Linux htop/top Display Items Fully Explained (2019)
Original: Explanation of everything you can see in htop/top on Linux (2019)
Why This Matters
Deep /proc-level Linux process monitoring knowledge is essential for SRE, DevOps, and systems engineers.
Peteris Rocks published a comprehensive guide explaining every element visible in htop and top on Linux, covering uptime, load average, process states, memory metrics (VIRT/RES/SHR), PID, niceness, and more, sourced directly from /proc filesystem internals.
This 2019 blog post by Peteris Rocks became a top post on Hacker News twice (December 2016 and November 2019) and topped r/programming and r/sysadmin, indicating strong community interest. The article systematically explains every field shown in htop on Ubuntu Server 16.04 x64.

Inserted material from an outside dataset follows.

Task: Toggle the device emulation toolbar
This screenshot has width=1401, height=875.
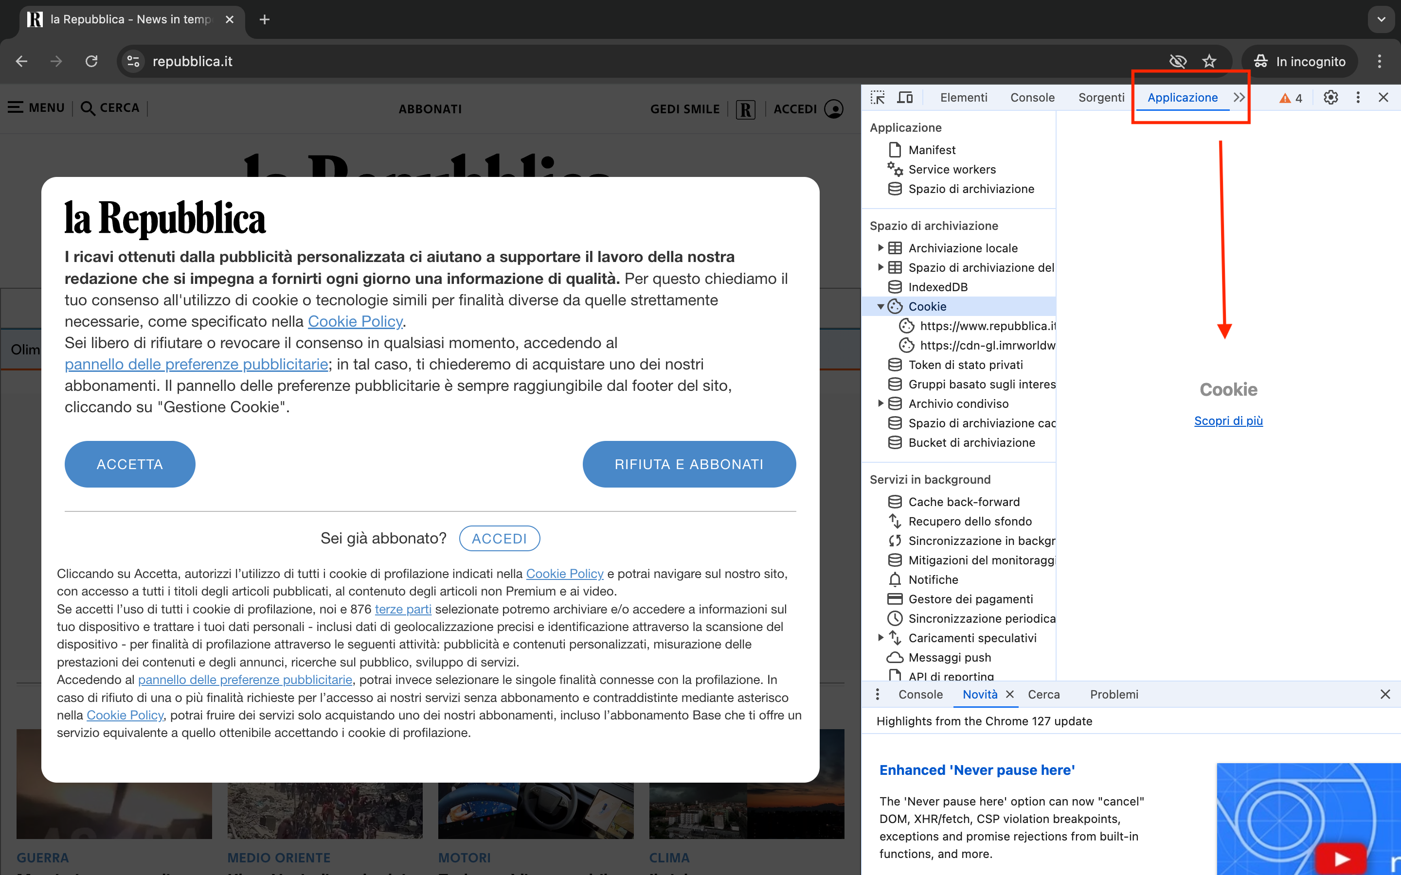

Key topics covered include: Uptime (read from /proc/uptime), Load Average (1/5/15-minute averages from /proc/loadavg — clarifying that 1.0 on a dual-core machine does not mean 50% CPU usage), Process States (R=running, S=interruptible sleep, D=uninterruptible sleep, Z=zombie, T=stopped), Memory fields (VIRT/VSZ for virtual image, RES/RSS for resident memory, SHR for shared memory, MEM%), and process niceness/priority.
The author uses strace to trace which /proc files system utilities like uptime actually read, providing a low-level, source-backed methodology. The guide also covers file descriptors, shell redirection, PID trees, and process ownership, making it a practical reference for Linux system administrators and developers.